朝食、目玉焼きとベーコン、サニーレタスとトマトと紫玉葱のサラダ、ミルクブレッドとクリームチーズ、ヨーグルト、珈琲。KDDIが1時間おきに通信障害対応の進捗を掲載している。朝5時の段階では西日本と東日本それぞれの復旧見込みを記載していたが、おそらくは「どこからが東日本、西日本なのか?」との突っ込みが入ったと思われ、6時の報告では「なお西日本とは、静岡県・長野県・富山県以西を指します」との文言が追記されている。

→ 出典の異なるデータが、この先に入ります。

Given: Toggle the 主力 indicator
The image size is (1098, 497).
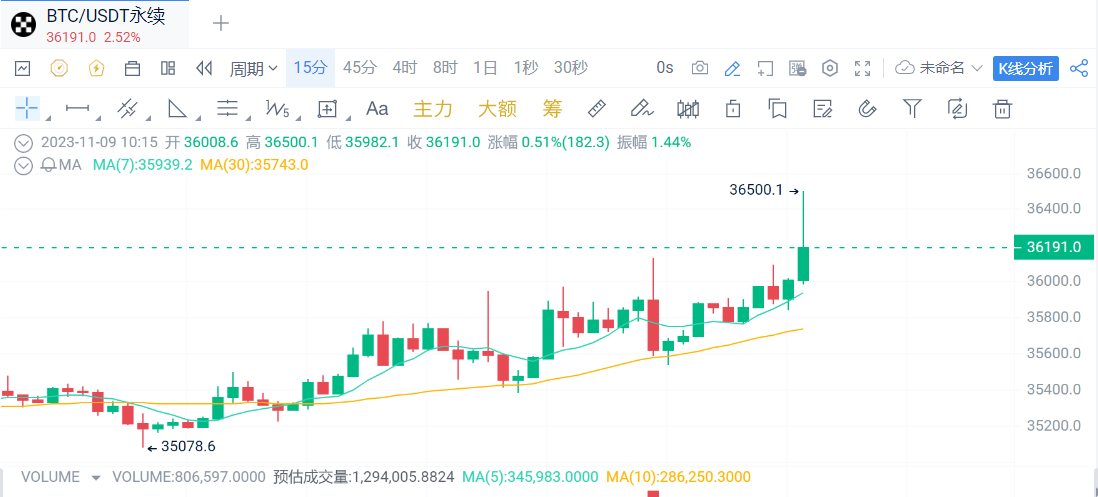Looking at the screenshot, I should coord(433,108).
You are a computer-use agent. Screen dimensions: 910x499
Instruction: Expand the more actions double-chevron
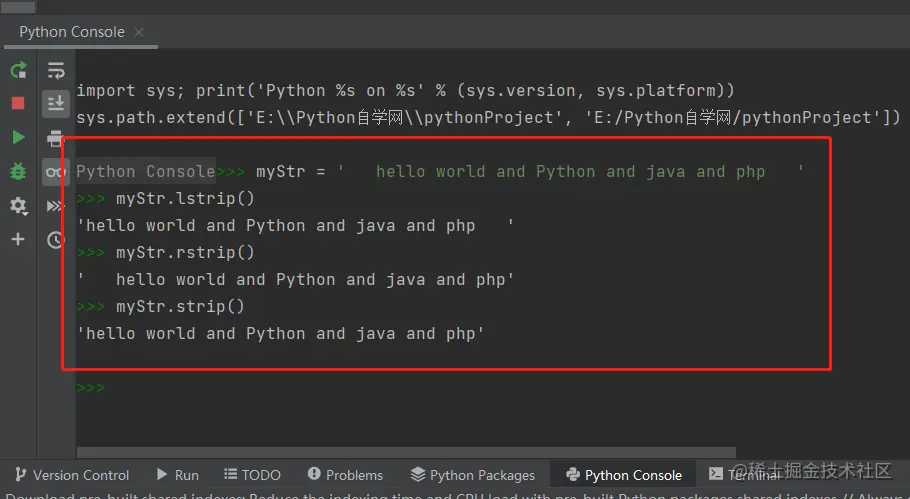(56, 205)
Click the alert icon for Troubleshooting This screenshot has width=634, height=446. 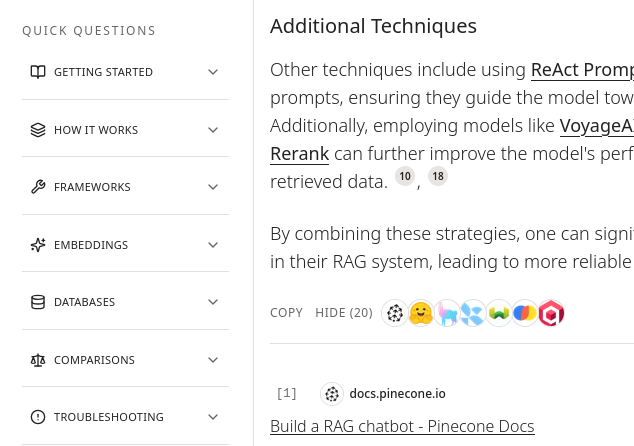point(38,417)
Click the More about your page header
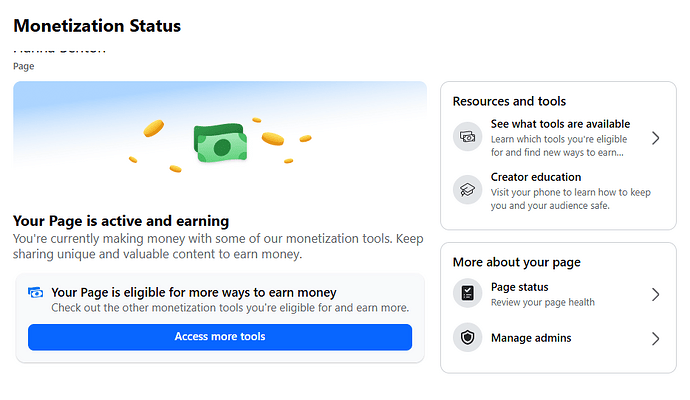This screenshot has width=690, height=400. (517, 263)
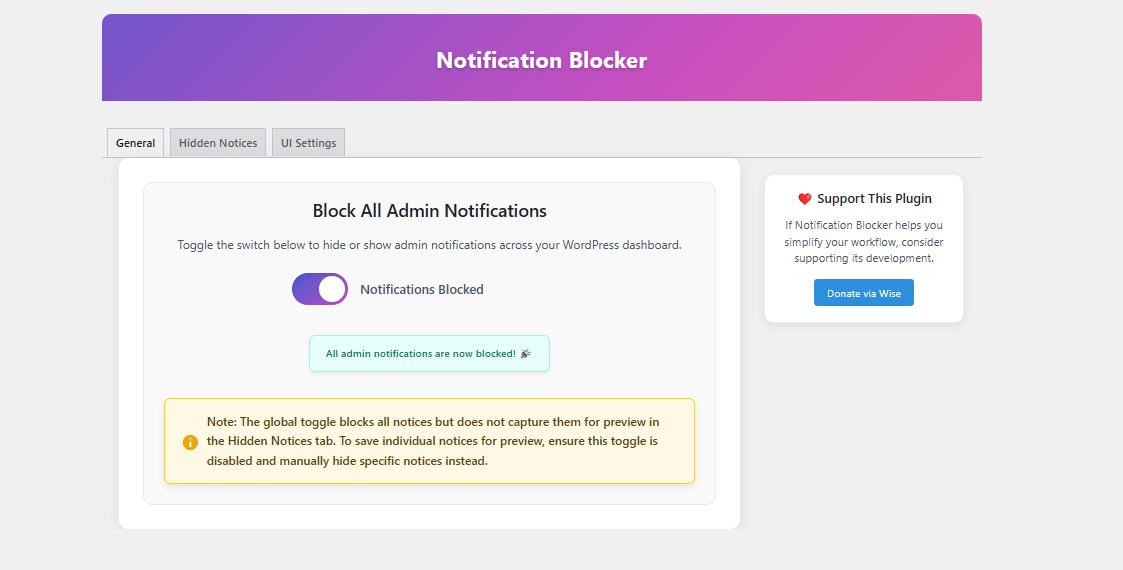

しかしながら「そんな表現ではわかりにくい」と畳み掛けられたと思われ、7時の発表では西日本の府県をすべて列挙している。伝わる文章を書くのは難しい。読書。サトミセキ『ベルリン、記憶の卵たち』(左右社)を読む。昼食、白米、絹ごし豆腐とわかめの味噌汁、鶏肉とピーマンのにんにく塩炒め、すぐき漬け、玄米茶。午后は初台へ。ひょんなことからチケットを貰ったので、東京オペラシティコンサートホールでのクラシック音楽の演奏会に赴く。フランソワ=グザヴィエ・ロト指揮&ケルン・ギュルツェニヒ管弦楽団による演奏で、会場はほぼ満席。曲目は「モーツァルト:ピアノ協奏曲第20番 ニ短調 K466」と「ブルックナー:交響曲第4番 変ホ長調《ロマンティック》(1874年第1稿)」。ピアノ協奏曲におけるピアノ演奏は河村尚子。自宅で毎日のようにクラシック音楽を耳にしてはいるが、当然のごとくコンサートホールでの体験はまったくの別物。演奏会という場そのものに対して、素直に感銘を受ける。夕食は東京オペラシティ53階の新宿を一望できる「叙々苑」にて焼肉を食べる。読書。今週ずっと読んでいた『大江健三郎自選短篇』(岩波文庫)を最後まで。